BEGIN Entries supplied
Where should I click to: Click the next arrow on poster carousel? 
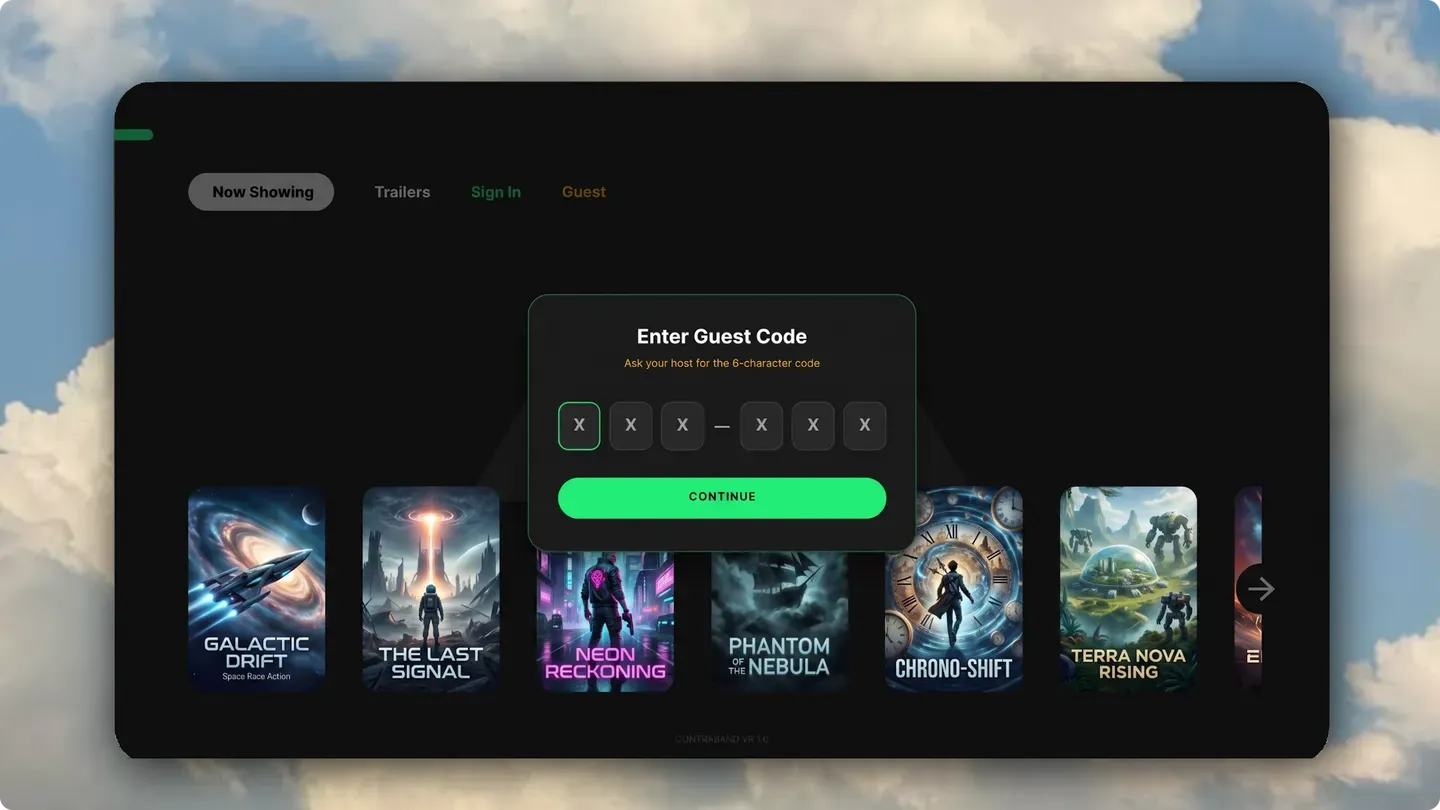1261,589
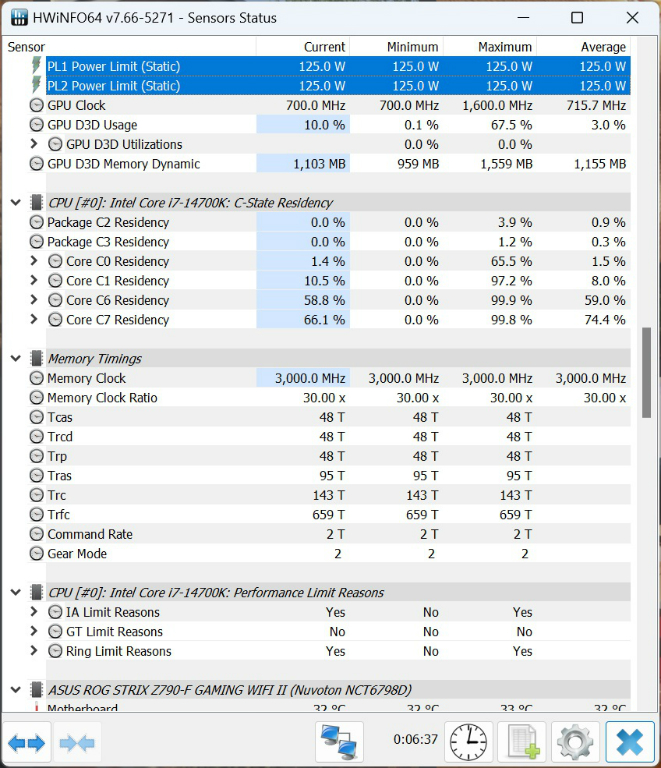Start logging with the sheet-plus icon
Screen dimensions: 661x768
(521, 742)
END Entries supplied
BEGIN Entries supplied
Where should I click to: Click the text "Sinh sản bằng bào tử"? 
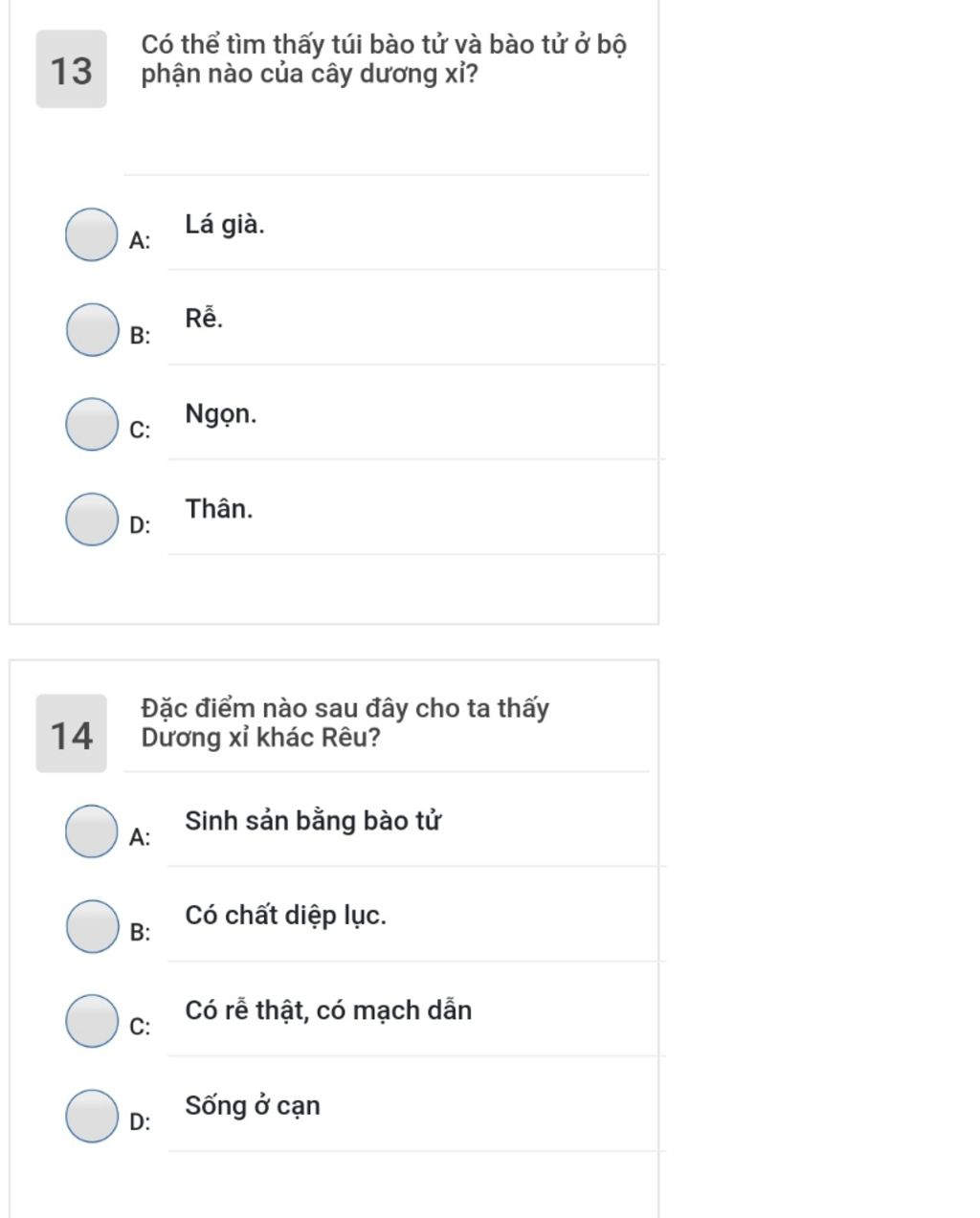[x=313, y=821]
END Entries supplied
What to work on: Rewrite the part of the data that opens with the line containing "Where should I click to: Click the text" and closes with the line containing "[x=313, y=821]", both lines included, and shift every coordinate in the answers by -137. Leave the pictures out of your answer.

Correct answer:
Where should I click to: Click the text "Sinh sản bằng bào tử"? 
[x=176, y=684]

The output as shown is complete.